The film reminds me of one of those powerhouse Studio One TV plays of the early '50's. And that's a key problem. The movie comes across as a filmed stage play as though the format hasn't changed at all. I expect TV playwrite Reginald Rose had a lot to do with that approach, while ace action director Don Siegel simply followed out the script in uninvolved fashion. In short, the screenplay is way too talky, under-produced, and poorly staged. Never once, for example, did I forget that the street scene was mounted on a sound stage, with all kinds of traffic noises at the same time cars seldom pass on the roadway. Also, the few sets are so unrelentingly dreary and without a shred of adornment, you might think the deficiency is in the people rather than the conditions. After all, a shred or two would be more realistic, even in a slum. So, why rub our nose in it.Then too, the screenplay repeats about every delinquency cliché of the day—alienation, no father, poverty, to cite a few.
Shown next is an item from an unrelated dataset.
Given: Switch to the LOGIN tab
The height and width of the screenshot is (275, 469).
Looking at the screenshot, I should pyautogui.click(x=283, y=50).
Now, there is some truth in these clichés, as there is in most clichés. The trouble is the script simply parades them in unoriginal fashion leaving the impression of having seen it all before. Worse, that intense actor John Cassavetes is given little to do but brood and posture and look 27 instead of the supposed 18. And what's with dressing him in a yuppie v-neck sweater that looks like it belongs on a Harvard freshman.Nonetheless, it is an accomplished cast with some colorful characterizations. Mineo's excellent as the reluctant delinquent, Gregg fairly oozes bread-winner exhaustion, and little Votrian can look pathetic on cue. At the same time, Rydell's sadistic grin suggests needed malevolence, while Whitmore's social worker is happily no miracle man. Clearly, this is an earnest effort whose heart is in the right place. Still and all, the positives are too few to outweigh the stagy negatives. In short, there're good reasons this obscurity is not included among the delinquency classics of the day.